Material to process:
+ + + + +

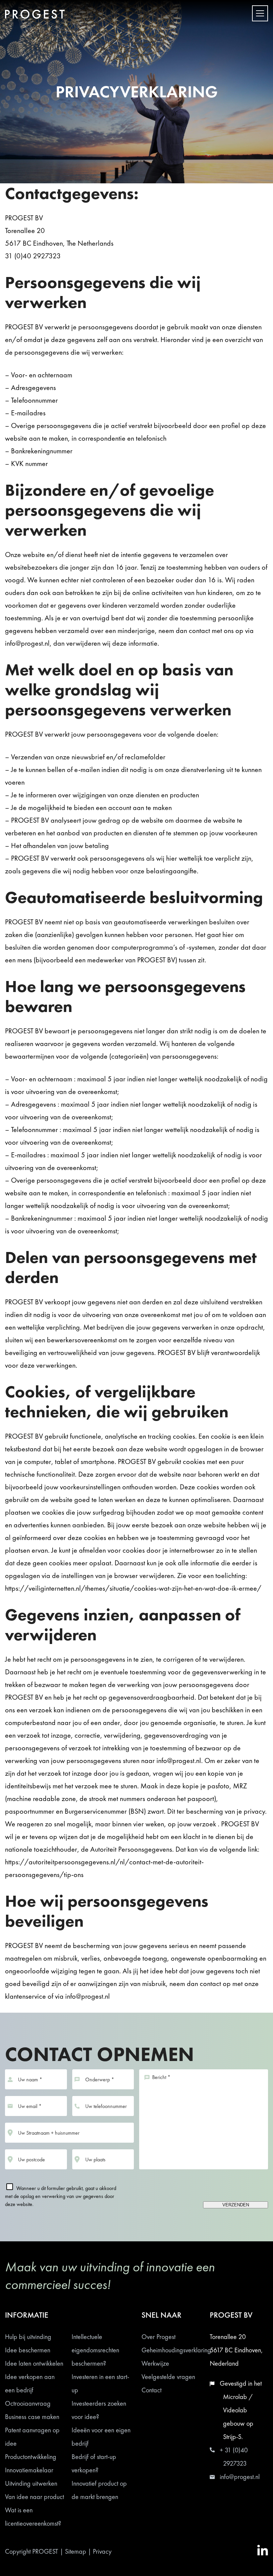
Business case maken (32, 2416)
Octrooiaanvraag (28, 2403)
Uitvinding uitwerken (31, 2483)
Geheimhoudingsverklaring (176, 2350)
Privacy (102, 2551)
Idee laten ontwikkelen (34, 2363)
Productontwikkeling (30, 2456)
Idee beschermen (27, 2350)
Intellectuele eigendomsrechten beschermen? (95, 2350)
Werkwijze (155, 2363)
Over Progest (158, 2336)
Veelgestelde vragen (168, 2376)
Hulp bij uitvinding (28, 2336)
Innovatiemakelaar (29, 2470)
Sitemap (75, 2551)
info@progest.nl (240, 2476)
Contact (151, 2390)
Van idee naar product (34, 2496)
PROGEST (45, 2551)
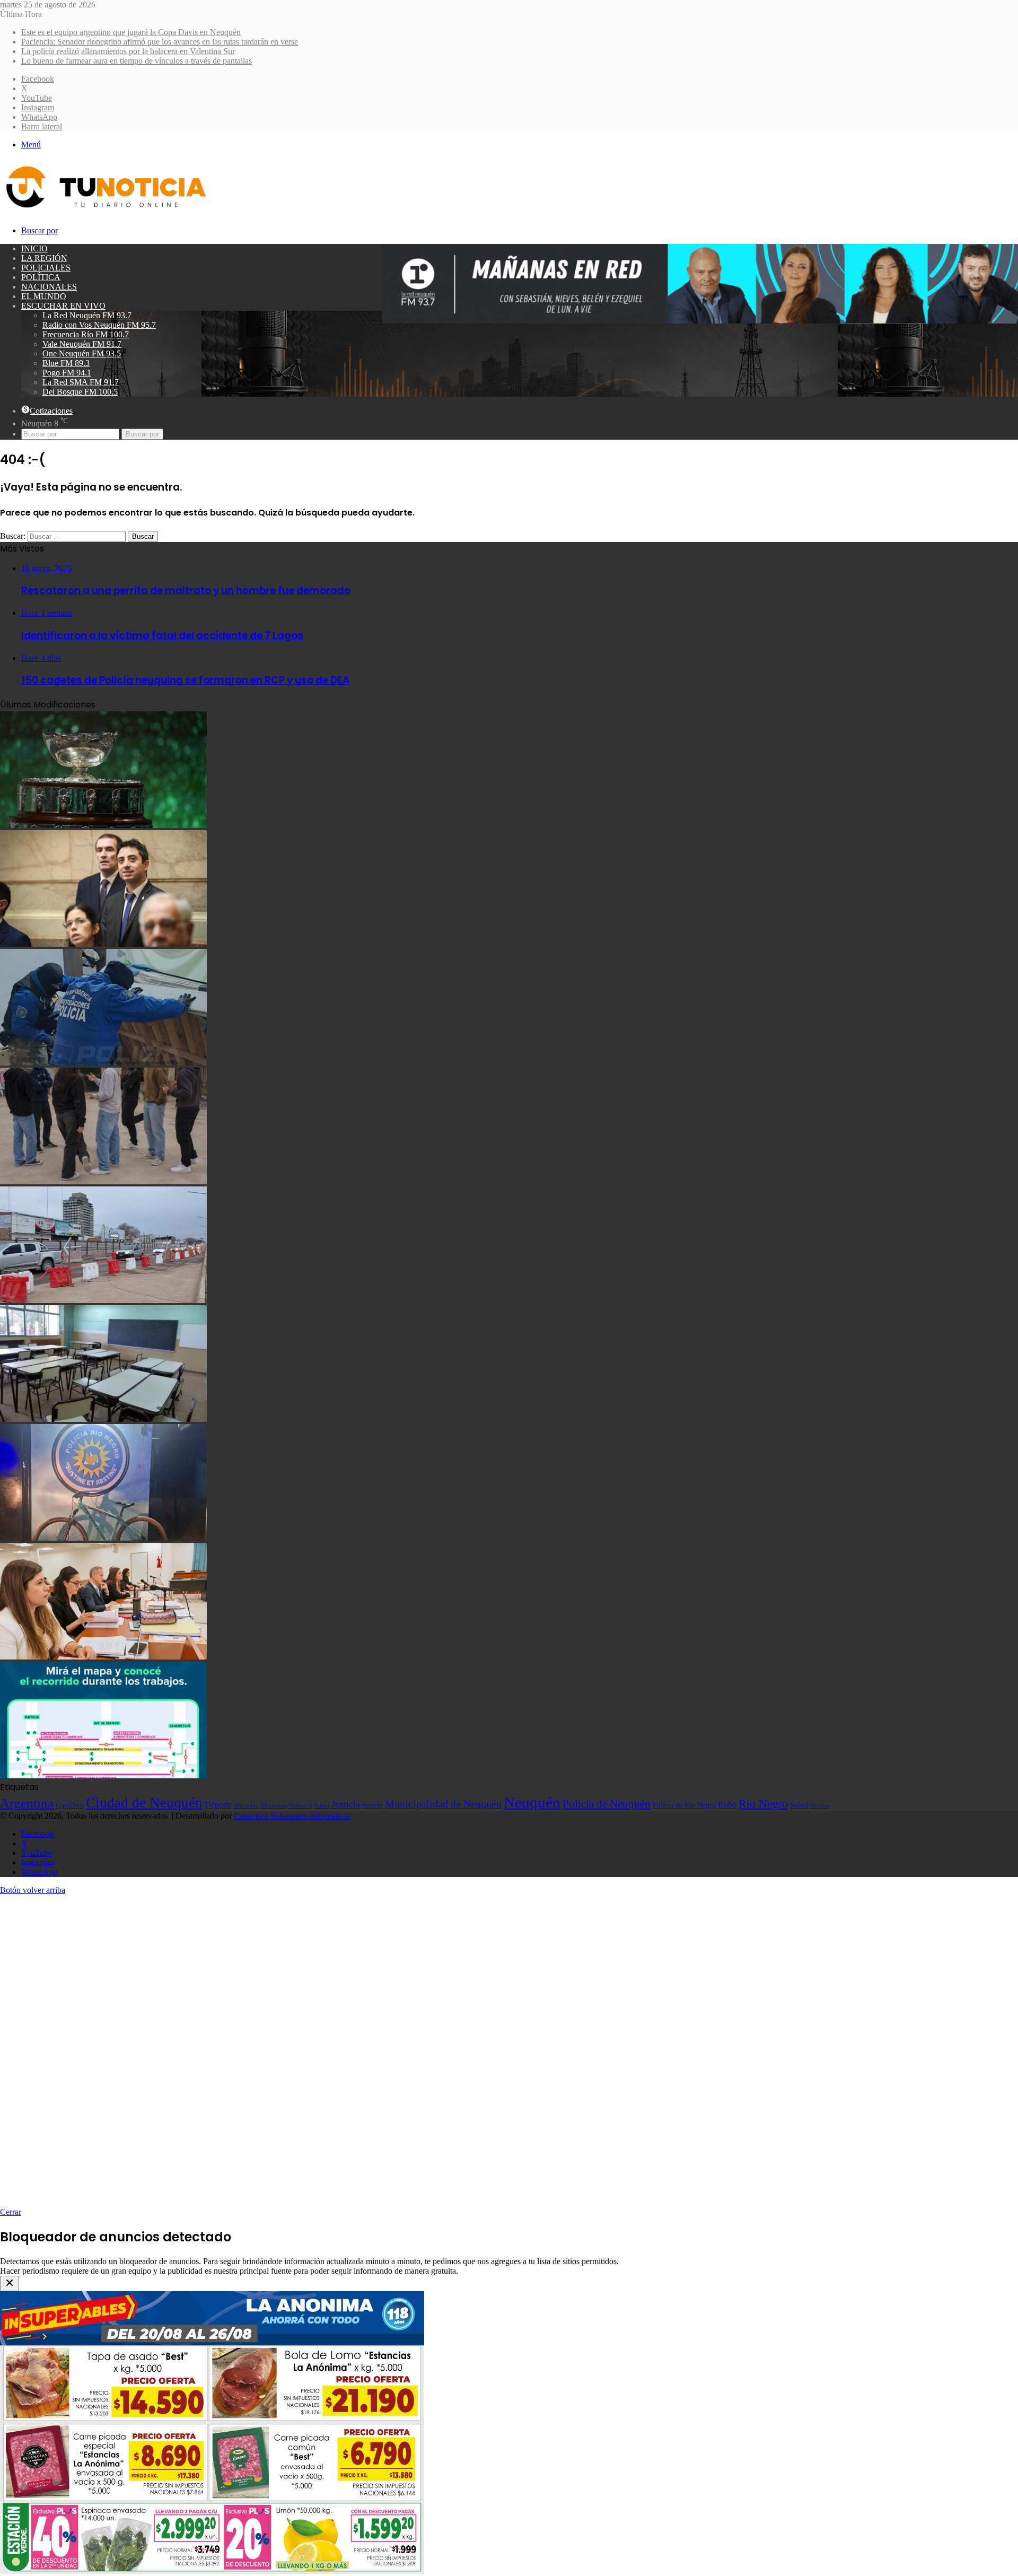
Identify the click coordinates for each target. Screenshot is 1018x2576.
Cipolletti (70, 1805)
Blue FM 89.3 (66, 363)
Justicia (345, 1804)
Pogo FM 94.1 (66, 372)
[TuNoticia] (105, 210)
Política (40, 277)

+ + + + +

Work task: A faithful copy of every record is required, with no pictures included.

Exercise answer:
Business case maken (32, 2416)
Octrooiaanvraag (28, 2403)
Uitvinding uitwerken (31, 2483)
Geheimhoudingsverklaring (176, 2350)
Privacy (102, 2551)
Idee laten ontwikkelen (34, 2363)
Productontwikkeling (30, 2456)
Idee beschermen (27, 2350)
Intellectuele eigendomsrechten beschermen? (95, 2350)
Werkwijze (155, 2363)
Over Progest (158, 2336)
Veelgestelde vragen (168, 2376)
Hulp bij uitvinding (28, 2336)
Innovatiemakelaar (29, 2470)
Sitemap (75, 2551)
info@progest.nl (240, 2476)
Contact (151, 2390)
Van idee naar product (34, 2496)
PROGEST (45, 2551)
Identify the click coordinates for each target. Screenshot is 1018x2576.
Cipolletti (70, 1805)
Blue FM 89.3 (66, 363)
Justicia (345, 1804)
Pogo FM 94.1 (66, 372)
[TuNoticia] (105, 210)
Política (40, 277)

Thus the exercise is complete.